Yesterday morning, we took our six year-old son to his first cave, a very, very safe and gentle experience called Fairyland Caverns at a local tourist attraction called Rock City. It’s atop Lookout Mountain, and, in that dopey-dad way, I said “Boy, I hope there aren’t any Sleestak in here,” and then hung back and, later, started hissing. “I know that’s you, Dad,” our son bellowed.
Fourteen years ago, our son’s older brother was also six and I took him to Rock City’s sister attraction, Ruby Falls, which is far, far below Rock City at the bottom of the mountain. In that dopey-dad way, I said to him “Boy, I hope there aren’t any Silurians in here,” and the kid started crying.

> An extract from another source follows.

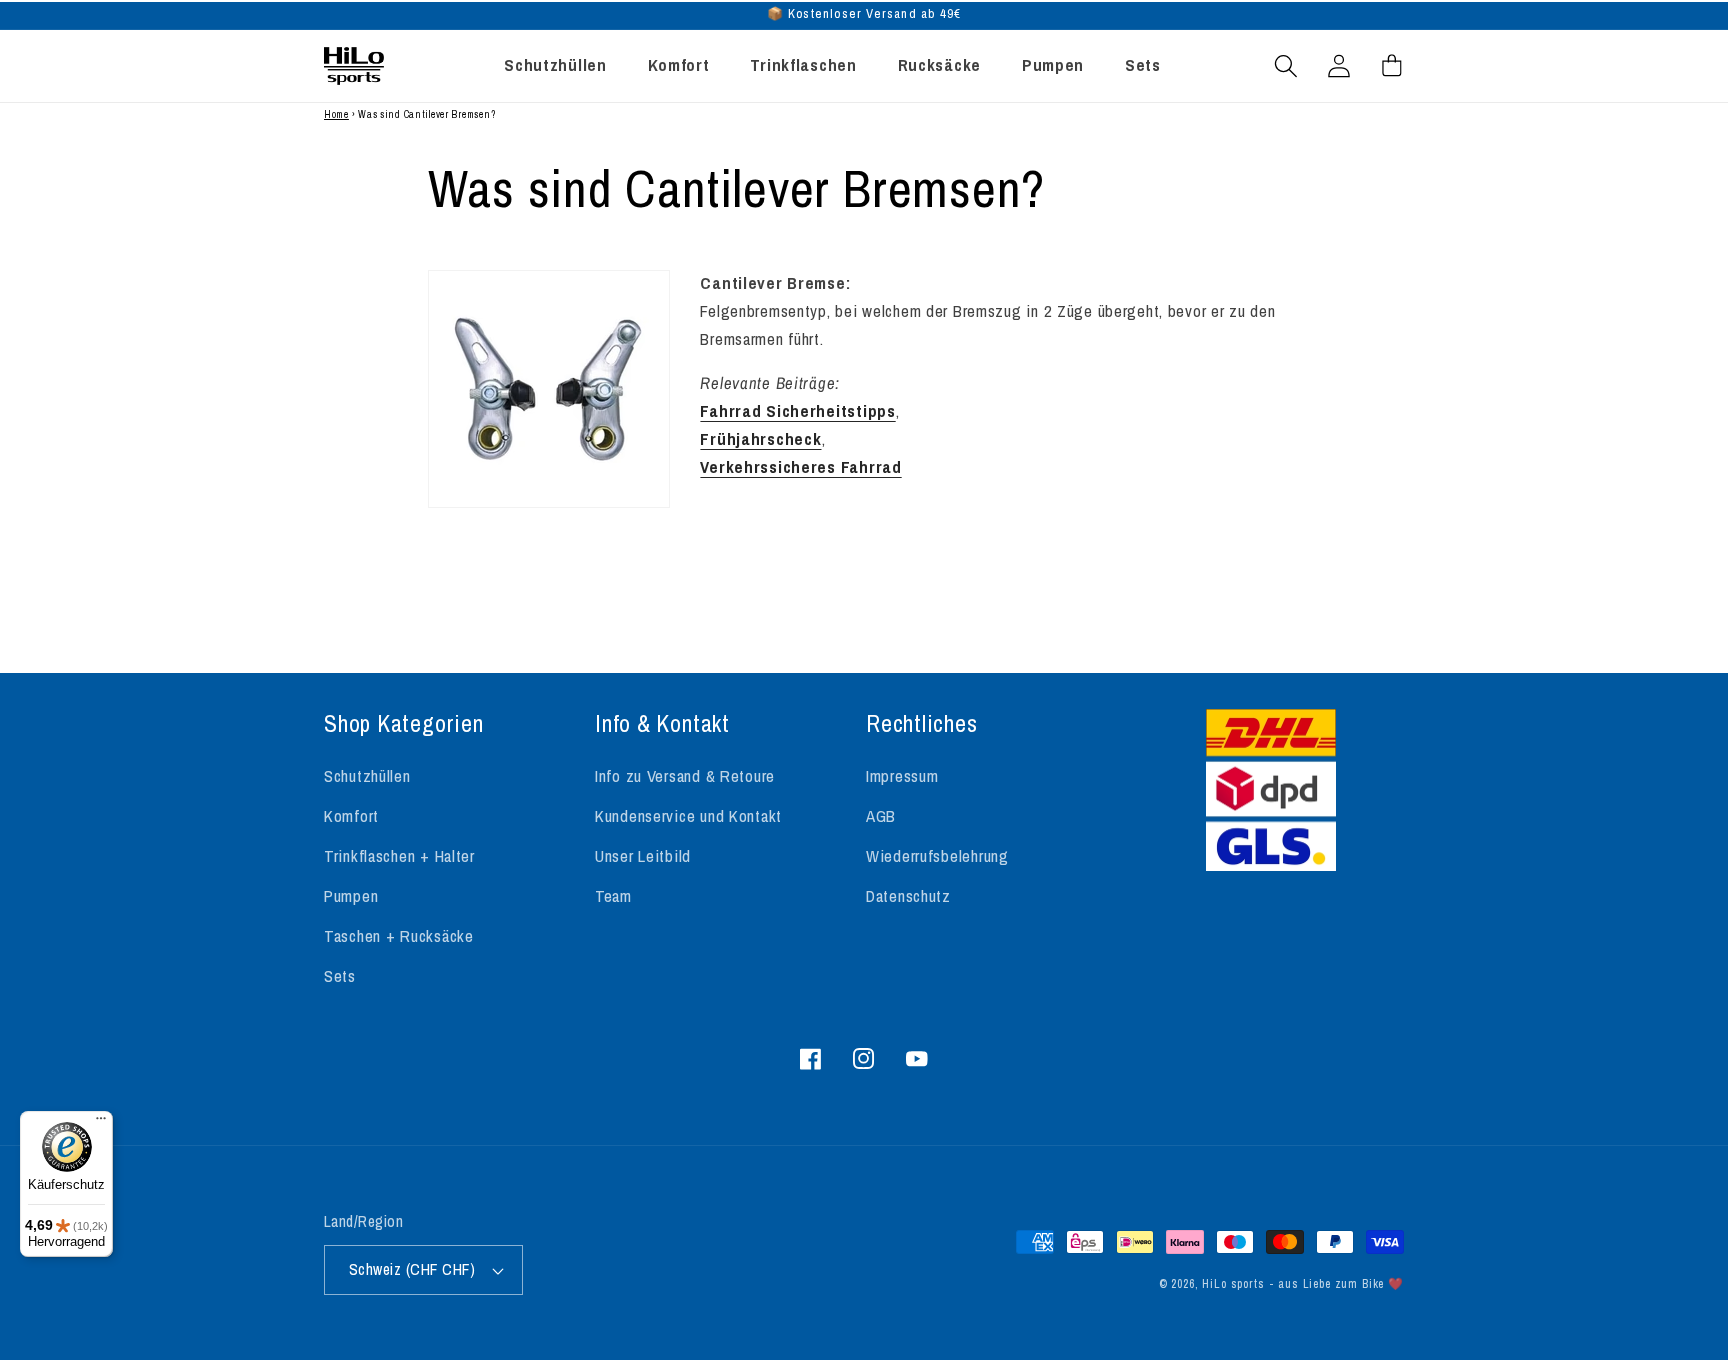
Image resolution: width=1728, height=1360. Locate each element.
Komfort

I didn’t even need to shake my head around and growl “This is our planet! We were here before man!” Tears just flowed immediately.
Ruby Falls is on the calendar for a little later than age six for this boy, just in case that deep cave is too frightening. When the time comes, I still intend to hope aloud that there aren’t any Silurians in it.
Anyway, with Derrick Sherwin rushed off Doctor Who to help shore up Paul Temple, Barry Letts was moved over to become this show’s new producer. Everything was in chaos; even the format of the serial’s title “Doctor Who and…” was evidence that Letts, whose only previous Who experience had been directing “The Enemy of the World” two years before, had to hit the ground running. They promptly decided to use the 21 remaining episodes of the season to tell three large seven-part stories to save money on set and costume design.
Guest stars for the story include Peter Miles and Fulton Mackay, both of whom can safely be called much-loved character actors with credits as long as your arm. This is the first of three seventies Who serials for Miles, who made a career out of playing disagreeably intense but fascinating men with wolf-like smiles. And then there’s Norman Jones, who here plays a mostly-incompetent soldier working security at this research station. He’d been in the show before, in the largely-missing “Abominable Snowmen” in 1967, and would return as a really great villain in Tom Baker’s time.
We don’t know yet from part one what a Silurian is or what it looks like, but there’s definitely a really large dinosaur-like reptile in the caves beneath the research center. This didn’t frighten our son, but it certainly surprised him, and prompted much debate about what kind of dinosaur it might be.